▶ **What to produce**
Set down a faithful copy of every record below, with no images.

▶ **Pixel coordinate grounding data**
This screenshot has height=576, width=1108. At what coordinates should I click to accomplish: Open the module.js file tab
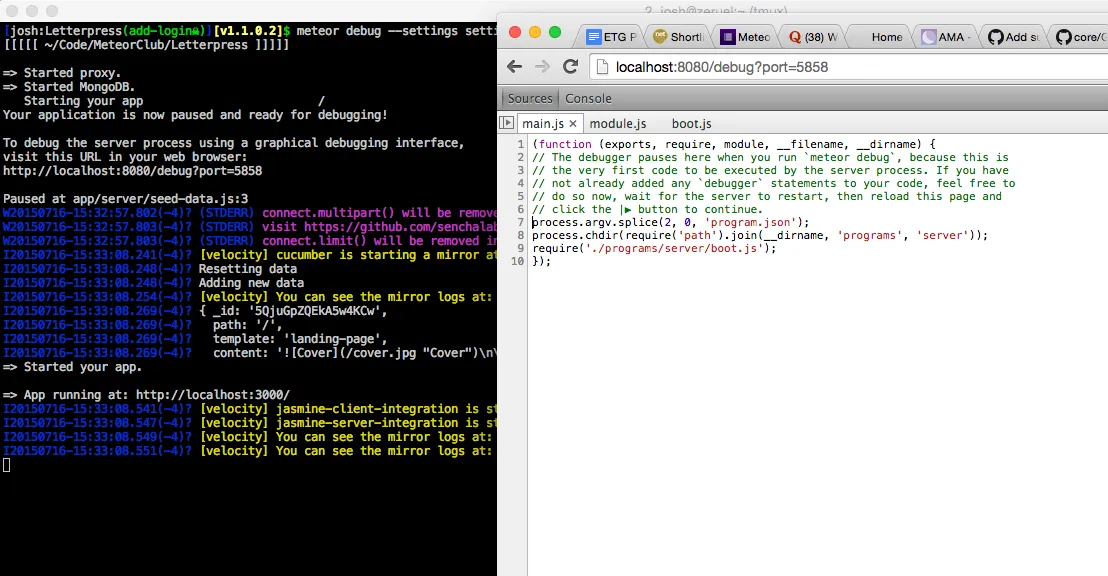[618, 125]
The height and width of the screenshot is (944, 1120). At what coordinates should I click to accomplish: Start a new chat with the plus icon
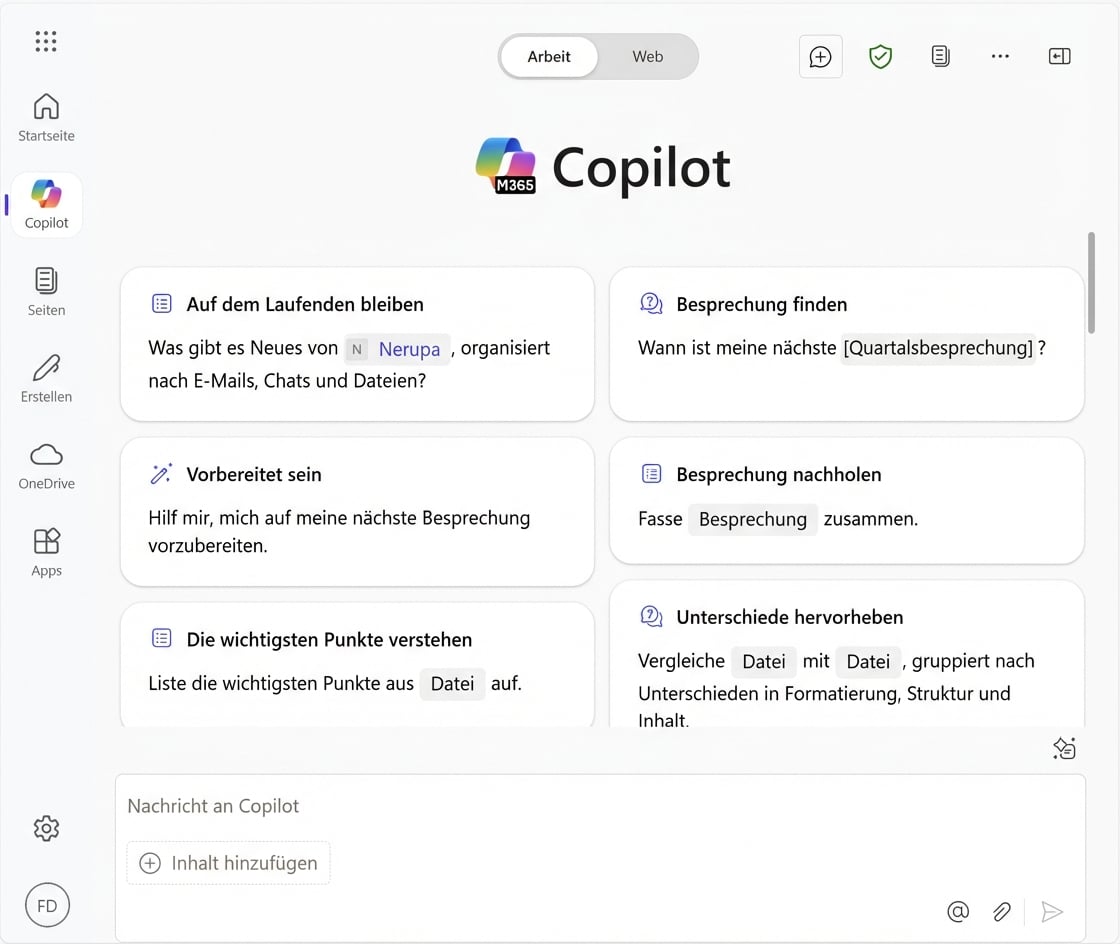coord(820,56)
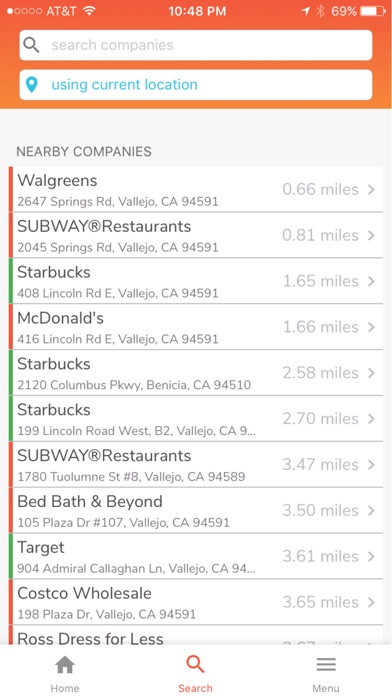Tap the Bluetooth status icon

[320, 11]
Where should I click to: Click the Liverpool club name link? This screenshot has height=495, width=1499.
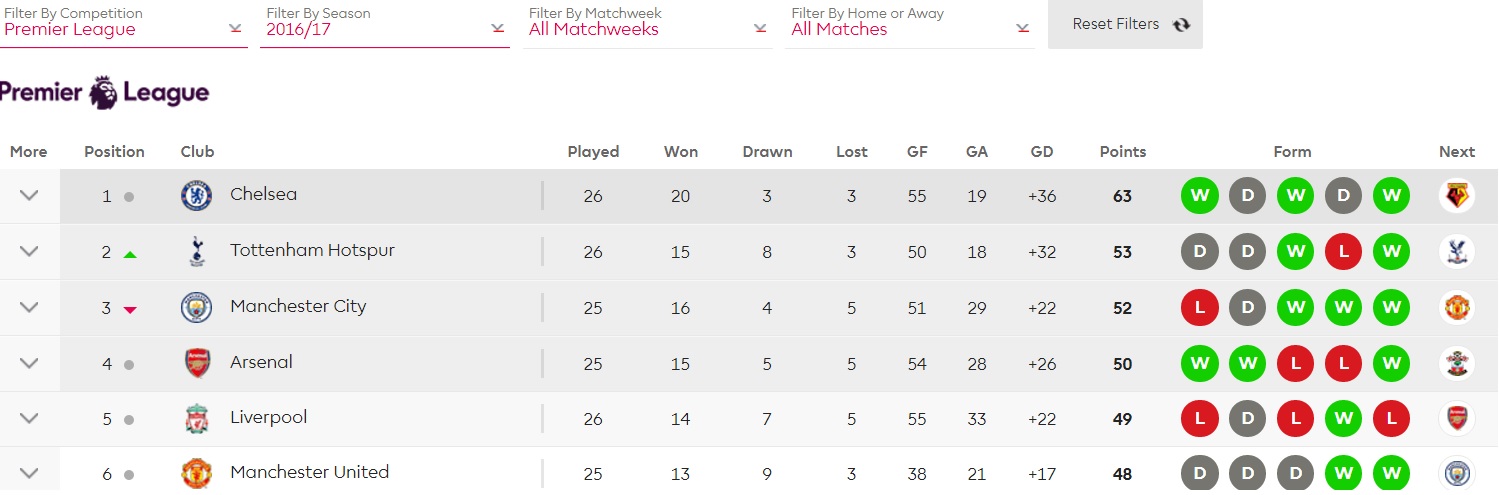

▶ **Task result**
This screenshot has height=576, width=1108. At what coordinates should I click to accomplish: Open the module.js file tab
[618, 125]
The height and width of the screenshot is (944, 1120). At what coordinates should I click to accomplish: Start a new chat with the plus icon
coord(820,56)
Tap the Bluetooth status icon

[320, 11]
Where should I click to: Click the Liverpool club name link? This screenshot has height=495, width=1499.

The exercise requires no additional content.